1. The Good
Aside from, y’know, scoring an actual goal or two, Game 3’s first period was almost certainly the Caps’ best of the series so far (though we’d hear arguments for the middle stanza of Game 2). The Caps outshot Carolina 8-5 at five-on-five, out-attempted them in a period for the first time all series (19-18), and had an 8-1 edge in high-danger chances. And because it wasn’t all LDHS, the Caps amassed 1.54 expected goals at fives in the first period, comfortably the highest total for either team in series’ now nine-plus periods.
Graphically, that dominance looked like this:

On the scoreboard, however, it looked like this:

As so often happens, the Caps’ inability to capitalize on that strong start would come back to bite ’em, right, Coach?
“No question. If you score on one of those opportunities early and get a lead – one or two nothing – it changes the whole outlook of the game. But we didn’t.”
Still, that start – in a hostile environment that really should’ve been a “weather the storm” road period – has to be encouraging in retrospect, even if it was ultimately fruitless. The plan wasn’t and isn’t the problem, the execution (and perhaps the guy in the other net) was and is:

But the Caps didn’t lose because they didn’t score in the first period…
2. The Bad
Halfway through, the game was still tied. Then the tide turned in a hurry and it was more or less all Carolina the rest of the way:

The rest of the game looked like much of the rest of the series, with Carolina dominating the shot (and ultimately goal) metrics. In fact, from the time Tom Wilson registered a shot on goal 3:06 into the second until the last minute of the stanza, the Caps had as many shots on goal – one from Alex Alexeyev at 4:59 and one from Nic Dowd at 13:20 of the period – as the ‘Canes had goals. And in a third period that opened with the Caps on the second half of a gift power play and facing a two-goal deficit, they managed all of six shots on goal, half of which came in the last 3:04 of the frame, when the game was only technically still that.

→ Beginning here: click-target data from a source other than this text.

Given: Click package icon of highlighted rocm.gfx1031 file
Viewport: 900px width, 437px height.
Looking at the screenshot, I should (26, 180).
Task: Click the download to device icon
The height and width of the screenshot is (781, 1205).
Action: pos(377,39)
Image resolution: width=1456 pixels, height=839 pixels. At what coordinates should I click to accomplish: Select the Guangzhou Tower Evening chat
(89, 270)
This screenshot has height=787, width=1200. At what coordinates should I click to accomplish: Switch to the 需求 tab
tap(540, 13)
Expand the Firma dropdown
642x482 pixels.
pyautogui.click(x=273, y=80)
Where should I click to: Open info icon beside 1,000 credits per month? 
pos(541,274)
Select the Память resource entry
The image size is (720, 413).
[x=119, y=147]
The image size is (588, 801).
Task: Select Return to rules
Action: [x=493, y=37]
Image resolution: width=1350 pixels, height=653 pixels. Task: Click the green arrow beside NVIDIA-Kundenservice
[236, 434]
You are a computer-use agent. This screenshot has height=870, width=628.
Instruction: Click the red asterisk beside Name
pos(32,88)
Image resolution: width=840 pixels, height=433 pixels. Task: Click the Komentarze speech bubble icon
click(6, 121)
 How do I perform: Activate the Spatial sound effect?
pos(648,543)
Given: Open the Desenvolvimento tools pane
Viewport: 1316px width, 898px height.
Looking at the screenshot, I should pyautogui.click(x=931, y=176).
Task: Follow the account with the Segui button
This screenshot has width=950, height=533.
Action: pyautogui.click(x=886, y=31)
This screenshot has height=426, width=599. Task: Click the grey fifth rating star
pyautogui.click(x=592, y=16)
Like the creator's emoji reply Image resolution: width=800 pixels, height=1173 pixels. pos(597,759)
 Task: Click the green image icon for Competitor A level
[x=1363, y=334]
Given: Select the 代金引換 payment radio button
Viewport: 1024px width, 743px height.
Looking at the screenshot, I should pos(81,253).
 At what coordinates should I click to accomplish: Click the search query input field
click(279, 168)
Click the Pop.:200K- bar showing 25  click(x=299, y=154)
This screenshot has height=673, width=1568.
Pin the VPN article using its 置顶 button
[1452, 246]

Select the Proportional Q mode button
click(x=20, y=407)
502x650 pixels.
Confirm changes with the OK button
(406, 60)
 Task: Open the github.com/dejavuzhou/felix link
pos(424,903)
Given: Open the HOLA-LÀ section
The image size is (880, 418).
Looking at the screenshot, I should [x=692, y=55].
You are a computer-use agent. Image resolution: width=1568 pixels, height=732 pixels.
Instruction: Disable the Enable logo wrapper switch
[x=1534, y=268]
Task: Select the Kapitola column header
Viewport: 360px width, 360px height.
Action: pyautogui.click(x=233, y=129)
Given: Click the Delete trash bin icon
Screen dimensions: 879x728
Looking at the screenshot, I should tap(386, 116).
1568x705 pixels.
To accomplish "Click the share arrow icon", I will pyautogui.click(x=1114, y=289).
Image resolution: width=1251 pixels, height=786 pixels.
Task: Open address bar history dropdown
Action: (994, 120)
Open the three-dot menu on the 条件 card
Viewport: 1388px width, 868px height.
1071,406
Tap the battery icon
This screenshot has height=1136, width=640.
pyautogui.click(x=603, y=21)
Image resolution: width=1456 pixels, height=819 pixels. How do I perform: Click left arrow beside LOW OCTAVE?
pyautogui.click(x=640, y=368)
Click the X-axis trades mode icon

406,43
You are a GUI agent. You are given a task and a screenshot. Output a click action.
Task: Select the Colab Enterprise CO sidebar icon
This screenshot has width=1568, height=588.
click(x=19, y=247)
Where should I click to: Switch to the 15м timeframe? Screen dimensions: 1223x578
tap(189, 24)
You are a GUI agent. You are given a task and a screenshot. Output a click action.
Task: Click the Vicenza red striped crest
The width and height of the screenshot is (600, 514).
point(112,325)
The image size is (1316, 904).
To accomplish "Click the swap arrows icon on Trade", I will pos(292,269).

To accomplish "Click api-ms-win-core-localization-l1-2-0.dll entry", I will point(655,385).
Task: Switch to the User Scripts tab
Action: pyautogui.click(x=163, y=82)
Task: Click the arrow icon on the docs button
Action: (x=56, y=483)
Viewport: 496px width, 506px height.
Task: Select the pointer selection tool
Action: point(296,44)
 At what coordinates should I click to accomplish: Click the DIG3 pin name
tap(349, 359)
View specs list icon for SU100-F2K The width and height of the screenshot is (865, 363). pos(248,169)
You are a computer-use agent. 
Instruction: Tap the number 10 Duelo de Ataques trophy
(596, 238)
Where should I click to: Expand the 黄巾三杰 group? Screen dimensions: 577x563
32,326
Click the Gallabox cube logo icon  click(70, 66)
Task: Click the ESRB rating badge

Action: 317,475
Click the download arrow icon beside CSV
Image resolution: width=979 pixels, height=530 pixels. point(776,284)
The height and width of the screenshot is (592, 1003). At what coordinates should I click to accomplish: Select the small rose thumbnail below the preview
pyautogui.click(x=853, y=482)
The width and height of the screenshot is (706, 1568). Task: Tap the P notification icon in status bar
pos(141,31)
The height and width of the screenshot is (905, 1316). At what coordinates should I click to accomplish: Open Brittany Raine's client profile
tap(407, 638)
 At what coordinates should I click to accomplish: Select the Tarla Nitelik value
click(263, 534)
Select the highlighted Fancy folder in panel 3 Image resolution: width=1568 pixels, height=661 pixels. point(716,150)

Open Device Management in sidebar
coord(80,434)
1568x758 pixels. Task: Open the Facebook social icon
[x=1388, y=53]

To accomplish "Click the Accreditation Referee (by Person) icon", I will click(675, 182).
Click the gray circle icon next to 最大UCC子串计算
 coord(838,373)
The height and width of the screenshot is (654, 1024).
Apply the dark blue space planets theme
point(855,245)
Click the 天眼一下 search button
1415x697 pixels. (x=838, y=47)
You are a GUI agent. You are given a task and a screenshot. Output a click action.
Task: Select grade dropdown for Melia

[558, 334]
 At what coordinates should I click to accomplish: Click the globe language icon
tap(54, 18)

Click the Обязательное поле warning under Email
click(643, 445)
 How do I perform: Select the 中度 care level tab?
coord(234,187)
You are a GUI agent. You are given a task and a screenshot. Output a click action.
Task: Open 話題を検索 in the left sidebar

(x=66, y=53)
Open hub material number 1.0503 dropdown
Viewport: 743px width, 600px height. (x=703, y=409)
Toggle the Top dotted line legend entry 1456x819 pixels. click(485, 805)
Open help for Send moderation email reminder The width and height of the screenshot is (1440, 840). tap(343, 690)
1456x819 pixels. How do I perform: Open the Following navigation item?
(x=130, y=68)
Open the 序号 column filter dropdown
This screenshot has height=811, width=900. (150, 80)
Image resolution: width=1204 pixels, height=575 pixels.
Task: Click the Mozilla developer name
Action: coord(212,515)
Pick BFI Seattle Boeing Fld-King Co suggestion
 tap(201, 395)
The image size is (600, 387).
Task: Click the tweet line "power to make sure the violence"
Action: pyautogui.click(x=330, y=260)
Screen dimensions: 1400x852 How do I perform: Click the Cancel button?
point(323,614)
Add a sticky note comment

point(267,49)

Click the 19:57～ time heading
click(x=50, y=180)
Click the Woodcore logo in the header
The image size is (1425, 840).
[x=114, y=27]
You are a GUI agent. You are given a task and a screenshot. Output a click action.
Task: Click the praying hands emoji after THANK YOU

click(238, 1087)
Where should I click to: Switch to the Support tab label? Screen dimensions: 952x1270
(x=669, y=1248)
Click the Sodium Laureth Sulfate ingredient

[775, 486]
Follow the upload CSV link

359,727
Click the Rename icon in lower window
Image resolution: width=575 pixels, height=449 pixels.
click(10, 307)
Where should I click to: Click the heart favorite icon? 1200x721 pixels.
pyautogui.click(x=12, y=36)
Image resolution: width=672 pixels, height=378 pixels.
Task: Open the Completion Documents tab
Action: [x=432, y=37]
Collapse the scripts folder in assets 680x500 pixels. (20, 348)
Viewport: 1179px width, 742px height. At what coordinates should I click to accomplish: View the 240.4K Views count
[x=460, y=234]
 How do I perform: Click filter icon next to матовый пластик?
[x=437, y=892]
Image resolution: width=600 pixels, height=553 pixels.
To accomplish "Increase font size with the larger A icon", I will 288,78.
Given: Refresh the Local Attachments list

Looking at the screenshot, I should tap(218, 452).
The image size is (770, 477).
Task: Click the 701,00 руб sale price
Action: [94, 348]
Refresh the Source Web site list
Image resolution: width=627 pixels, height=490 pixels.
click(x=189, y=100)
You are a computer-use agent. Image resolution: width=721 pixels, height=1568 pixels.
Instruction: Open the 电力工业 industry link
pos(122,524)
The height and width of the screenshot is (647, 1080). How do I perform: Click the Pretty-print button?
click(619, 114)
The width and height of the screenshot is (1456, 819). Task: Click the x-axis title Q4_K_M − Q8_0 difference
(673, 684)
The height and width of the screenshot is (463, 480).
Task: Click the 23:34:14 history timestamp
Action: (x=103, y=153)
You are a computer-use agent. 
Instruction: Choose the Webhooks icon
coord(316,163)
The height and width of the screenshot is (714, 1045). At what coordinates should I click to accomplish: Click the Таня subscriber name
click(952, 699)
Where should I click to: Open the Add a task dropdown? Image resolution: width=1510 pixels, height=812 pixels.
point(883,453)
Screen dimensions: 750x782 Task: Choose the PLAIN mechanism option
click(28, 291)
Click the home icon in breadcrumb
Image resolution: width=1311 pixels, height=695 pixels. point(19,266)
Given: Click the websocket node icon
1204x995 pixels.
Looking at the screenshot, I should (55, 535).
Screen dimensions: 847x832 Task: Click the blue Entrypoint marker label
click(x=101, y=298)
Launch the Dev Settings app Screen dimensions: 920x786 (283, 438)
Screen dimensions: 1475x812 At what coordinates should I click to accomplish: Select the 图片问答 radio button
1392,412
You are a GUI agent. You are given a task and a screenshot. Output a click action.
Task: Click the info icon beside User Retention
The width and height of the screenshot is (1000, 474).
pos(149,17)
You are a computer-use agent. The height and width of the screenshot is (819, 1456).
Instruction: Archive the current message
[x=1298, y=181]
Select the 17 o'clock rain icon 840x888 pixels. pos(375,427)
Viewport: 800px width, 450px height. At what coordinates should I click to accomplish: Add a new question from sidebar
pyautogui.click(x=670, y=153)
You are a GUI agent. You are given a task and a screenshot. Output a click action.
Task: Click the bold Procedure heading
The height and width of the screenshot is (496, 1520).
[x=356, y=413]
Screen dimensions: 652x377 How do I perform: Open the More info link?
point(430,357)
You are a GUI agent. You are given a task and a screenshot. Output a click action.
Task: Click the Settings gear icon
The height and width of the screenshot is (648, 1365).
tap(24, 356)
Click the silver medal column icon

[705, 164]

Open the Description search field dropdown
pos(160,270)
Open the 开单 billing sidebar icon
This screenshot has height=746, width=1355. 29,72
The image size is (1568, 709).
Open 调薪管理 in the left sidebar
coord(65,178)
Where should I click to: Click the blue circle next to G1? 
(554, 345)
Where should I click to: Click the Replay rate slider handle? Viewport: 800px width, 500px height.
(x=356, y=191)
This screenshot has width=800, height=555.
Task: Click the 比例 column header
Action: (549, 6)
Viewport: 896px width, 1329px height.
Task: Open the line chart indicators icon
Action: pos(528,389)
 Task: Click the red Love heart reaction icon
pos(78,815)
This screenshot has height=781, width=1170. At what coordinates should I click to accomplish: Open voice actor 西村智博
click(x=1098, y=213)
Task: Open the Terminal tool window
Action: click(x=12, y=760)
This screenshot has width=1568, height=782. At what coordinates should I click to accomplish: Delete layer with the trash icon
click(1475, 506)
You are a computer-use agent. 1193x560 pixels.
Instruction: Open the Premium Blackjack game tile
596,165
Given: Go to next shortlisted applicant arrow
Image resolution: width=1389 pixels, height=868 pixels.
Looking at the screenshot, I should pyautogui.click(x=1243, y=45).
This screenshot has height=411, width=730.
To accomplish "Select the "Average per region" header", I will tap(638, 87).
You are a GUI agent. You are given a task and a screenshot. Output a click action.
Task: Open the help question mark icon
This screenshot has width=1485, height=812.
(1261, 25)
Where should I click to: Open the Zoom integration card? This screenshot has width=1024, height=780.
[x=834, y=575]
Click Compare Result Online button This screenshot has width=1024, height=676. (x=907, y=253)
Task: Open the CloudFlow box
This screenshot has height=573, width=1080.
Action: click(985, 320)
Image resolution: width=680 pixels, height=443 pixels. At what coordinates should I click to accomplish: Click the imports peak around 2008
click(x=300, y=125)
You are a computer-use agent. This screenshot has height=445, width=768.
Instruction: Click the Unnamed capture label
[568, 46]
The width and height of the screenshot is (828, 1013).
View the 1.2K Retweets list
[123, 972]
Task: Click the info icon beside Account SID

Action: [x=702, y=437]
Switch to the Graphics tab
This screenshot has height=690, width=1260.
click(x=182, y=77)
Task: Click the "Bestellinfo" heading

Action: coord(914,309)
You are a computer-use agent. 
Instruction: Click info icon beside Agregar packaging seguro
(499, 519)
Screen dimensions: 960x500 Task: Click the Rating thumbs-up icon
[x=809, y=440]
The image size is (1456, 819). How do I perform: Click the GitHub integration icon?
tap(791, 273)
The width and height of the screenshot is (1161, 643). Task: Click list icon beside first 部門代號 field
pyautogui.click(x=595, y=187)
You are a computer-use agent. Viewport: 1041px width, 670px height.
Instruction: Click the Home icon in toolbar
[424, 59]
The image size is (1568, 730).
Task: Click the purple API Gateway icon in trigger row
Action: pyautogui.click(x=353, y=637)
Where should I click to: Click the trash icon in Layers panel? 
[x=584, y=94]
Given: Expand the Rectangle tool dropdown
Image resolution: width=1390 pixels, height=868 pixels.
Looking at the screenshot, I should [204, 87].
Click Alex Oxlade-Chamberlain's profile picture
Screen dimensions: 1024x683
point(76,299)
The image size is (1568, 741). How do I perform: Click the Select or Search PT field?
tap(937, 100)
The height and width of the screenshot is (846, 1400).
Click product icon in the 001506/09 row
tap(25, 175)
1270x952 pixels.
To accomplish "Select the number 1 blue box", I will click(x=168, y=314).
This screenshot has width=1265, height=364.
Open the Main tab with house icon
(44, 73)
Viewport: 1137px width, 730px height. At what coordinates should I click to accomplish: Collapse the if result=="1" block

The uncharacteristic has become all too characteristic through three games, and now the Caps once again find themselves in a must-win situation.
On a sidenote, if we had 2.5 The Unlucky, that’s where you’d find Alex Ovechkin:
On the Alex Ovechkin discourse, you don't worry when he stops finishing chances, you worry when he stops *getting* chances, and that hasn't happened. Per @naturalstattrick.com, at 5v5 his 7 SOG, 1.17 iXG, and 6 iHDCF all lead the series (both teams).
— Japers' Rink (@japersrink.bsky.social) May 12, 2025 at 6:55 AM
3. The Fugly
Hoo-boy, where to start? Maybe with this near disaster…
Nic Dowd almost scored on his own net during a delayed penalty 😱 pic.twitter.com/1HEETASa7f
— Sportsnet (@Sportsnet) May 10, 2025
Or this actual one, in which a won defensive-zone faceoff has to be fished out of the net moments later because John Carlson didn’t seal off his man and Rasmus Sandin didn’t step up (and don’t worry, fans – Carlson knows he has to be better):
Then there’s the save that Logan Thompson “makes nine out of ten times” (which is actually probably a little low – MoneyPuck assigned that shot a 5.8% chance of scoring, Evolving-Hockey at 8.7%)… and the next one was even worse.
How about Alex Alexeyev’s marathon 2:31 shift in the third?
We could go on, but why? The bottom line is that the Caps were good until they weren’t. Play that first period again and maybe they end up on top at the final buzzer, especially if they get the goaltending to which Caps fans have grown accustom in these playoffs. But play that last 30 minutes again from the net on out and it may not matter what they do before it.